(Your assignment) Which lines of the records contain the word "Task"? Copy each one.

::::::

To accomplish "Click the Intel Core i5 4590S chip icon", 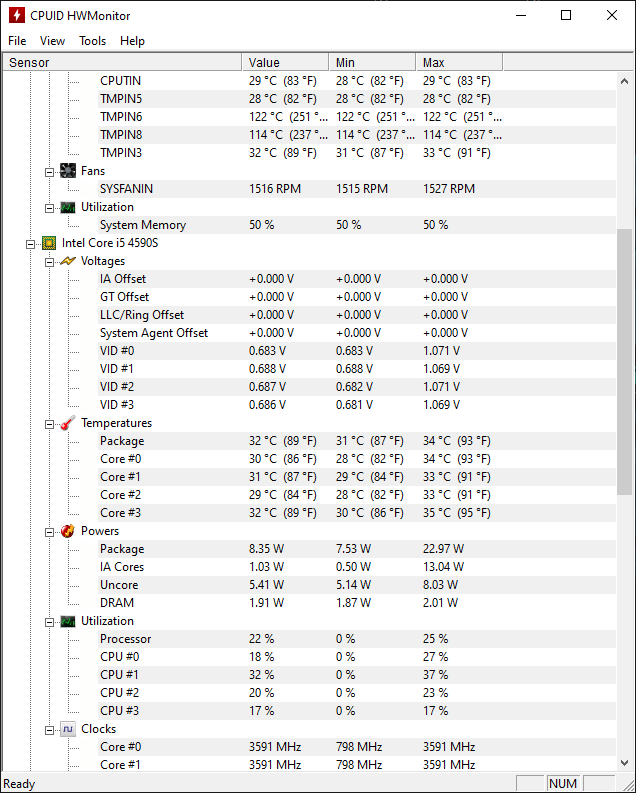I will click(x=49, y=243).
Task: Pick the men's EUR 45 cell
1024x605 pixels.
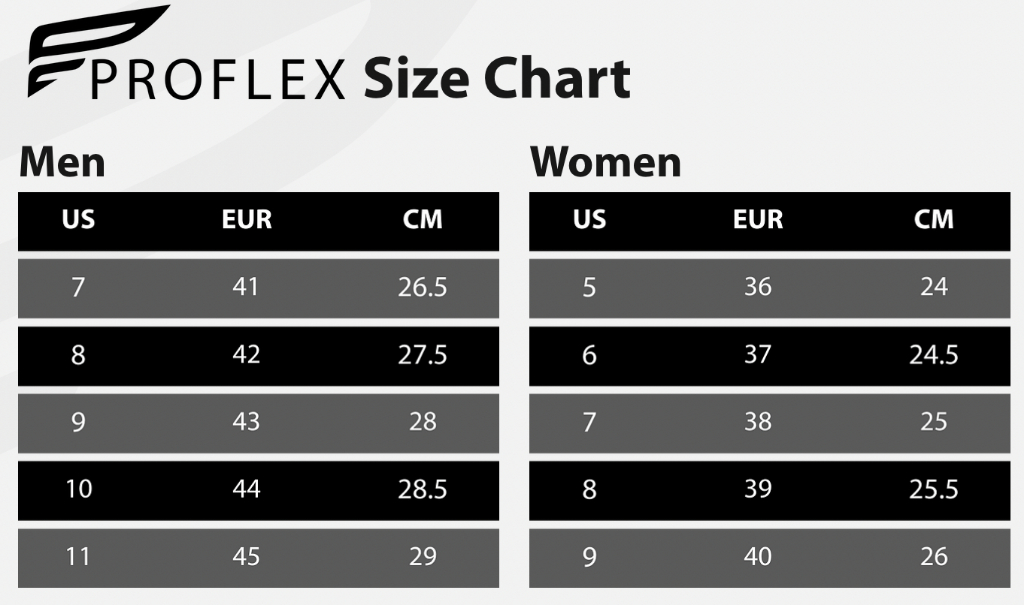Action: 245,556
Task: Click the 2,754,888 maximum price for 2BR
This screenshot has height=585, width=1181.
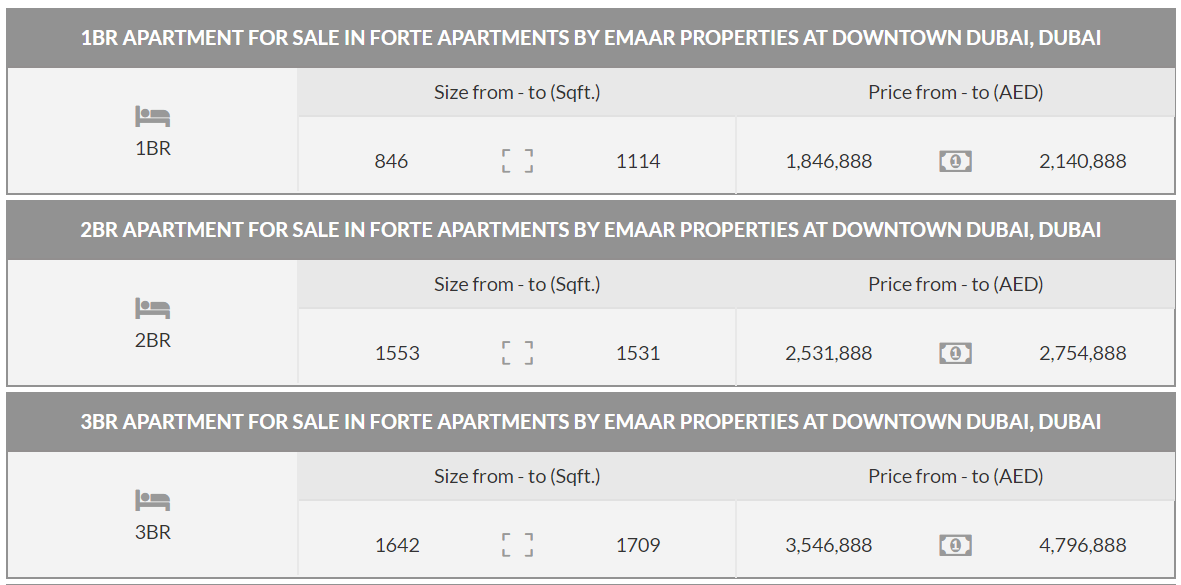Action: pos(1082,353)
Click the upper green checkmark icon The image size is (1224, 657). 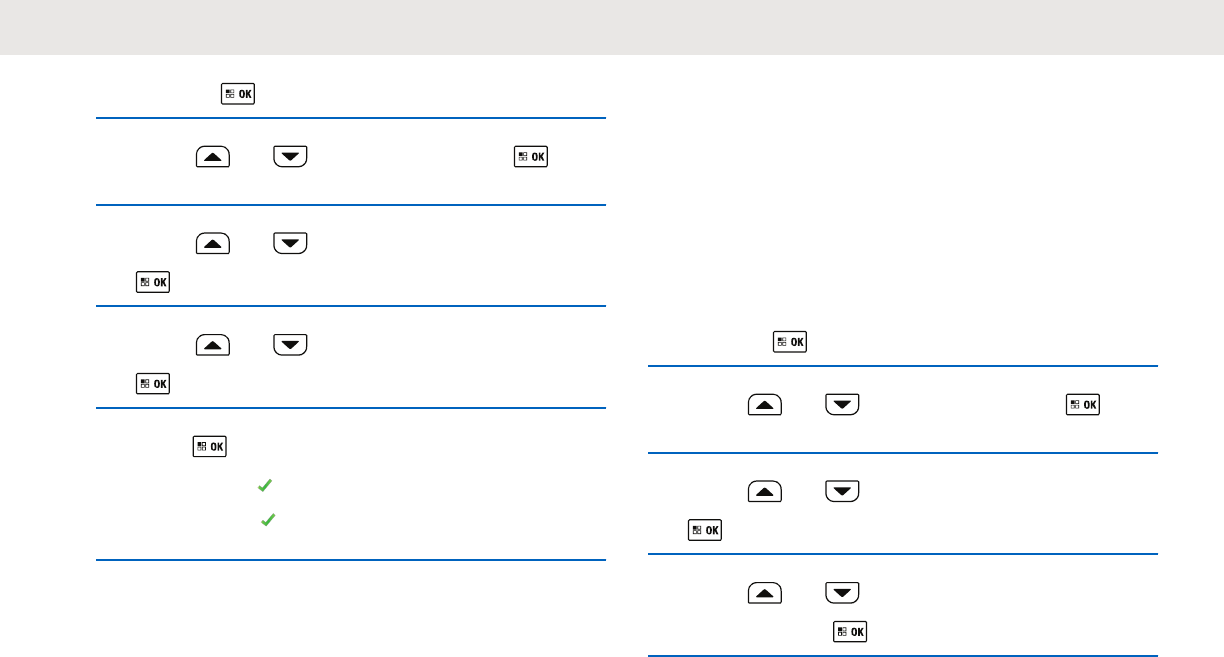pyautogui.click(x=264, y=485)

::::::

(Exercise response)
Task: Pick the men's EUR 45 cell
Task: Click the 2,754,888 maximum price for 2BR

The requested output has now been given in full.